There are a lot of hazards when working construction. There are such risks as falling off structures, being struck by falling debris and injuries involving heavy equipment. These all involve the risk of severe physical injury or even death, but what gets swept aside is the mental health challenges that many who work construction face.
According to mental health experts, construction workers are also vulnerable to these issues. Common examples include:
- Post-traumatic stress disorder (PTSD) endured after an injury
- Stress of working a dangerous job where they and coworkers’ lives are at risk
- Inconsistent or seasonal work schedules lead to time not working and uncertainty as a provider and a professional
- Shifts often long and physically demanding
- Higher than average drug and alcohol use
A male-dominated profession
An estimated 89% of 10.7 million workers in 2020 are men, which impacts how mental health is not addressed. Mental health is still often stigmatized among men, meaning those suffering are less likely to seek help. Nevertheless, 83% of construction workers reported that they had experienced moderate to severe mental health issues.
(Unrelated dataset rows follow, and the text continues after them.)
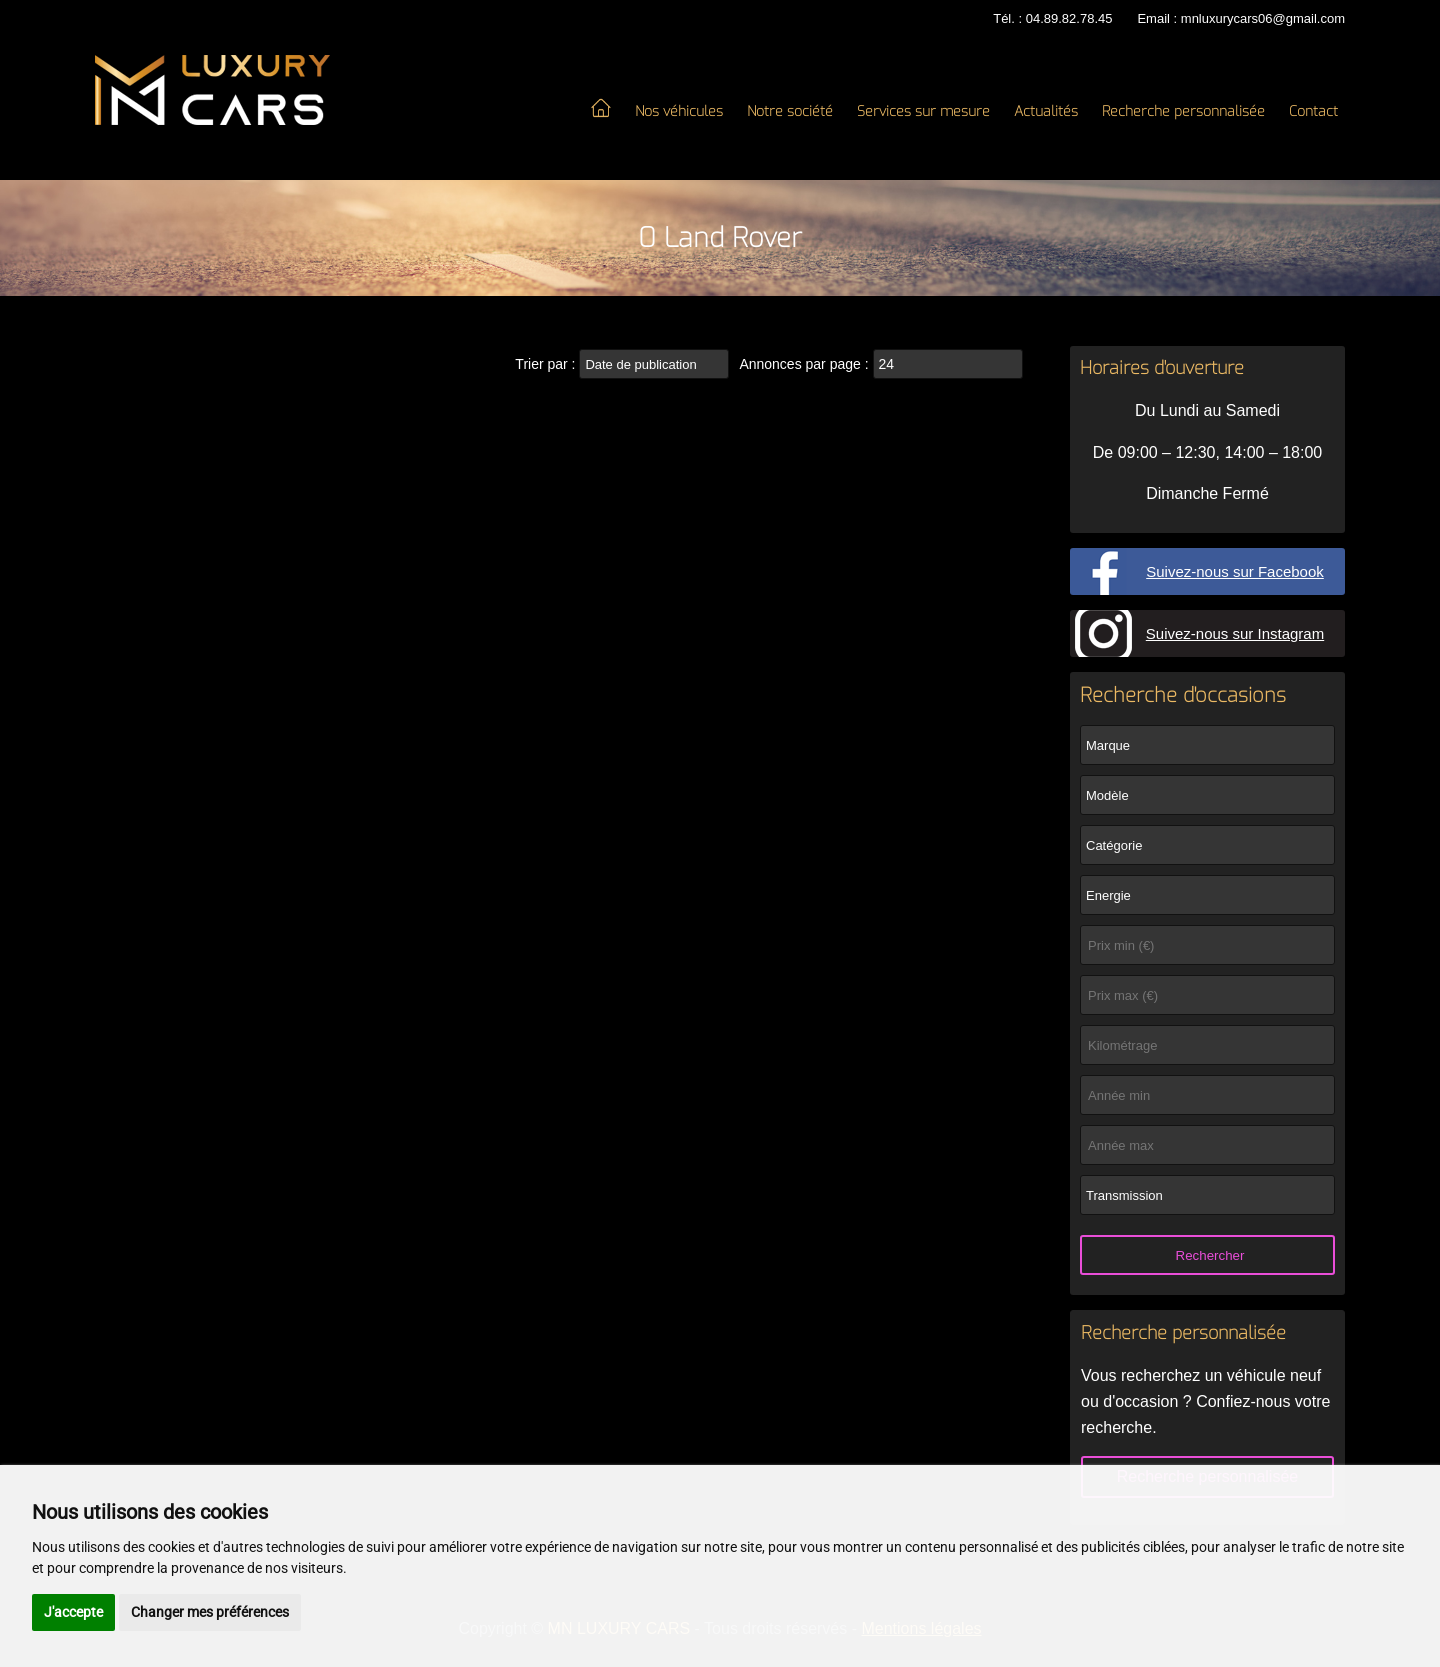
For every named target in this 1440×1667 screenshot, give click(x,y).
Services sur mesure (923, 111)
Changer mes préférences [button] (210, 1612)
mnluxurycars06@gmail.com (1263, 18)
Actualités (1046, 111)
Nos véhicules (679, 111)
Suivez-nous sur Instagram (1235, 633)
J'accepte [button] (73, 1612)
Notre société (790, 111)
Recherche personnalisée (1183, 111)
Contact (1313, 111)
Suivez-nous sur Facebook (1235, 571)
This, in turn, likely contributes to the Centers for Disease Control and Prevention’s 2016 study that construction companies have one of the highest rates of suicide.
What can employers do?
They can be proactive in identifying and supporting construction workers. It can involve:
- Encourage workers to come forward if they have a problem
- Take those problems seriously and provide comprehensive professional resources for dealing with the problem
Workers’ comp claims not just for physical injury
It may be difficult for a business owner or manager to understand or recognize unhealthy behavior. Yet, enabling workers to get the resources they need is essential for changing the harmful parts of the industry’s culture.
Workers’ can file for worker’s compensation or other benefits if they face mental health challenges caused by their job, regardless of whether it started with an injury or no injury. As with a physical illness, they will need to get the necessary treatment and follow protocols outlined by the appropriate health care professionals.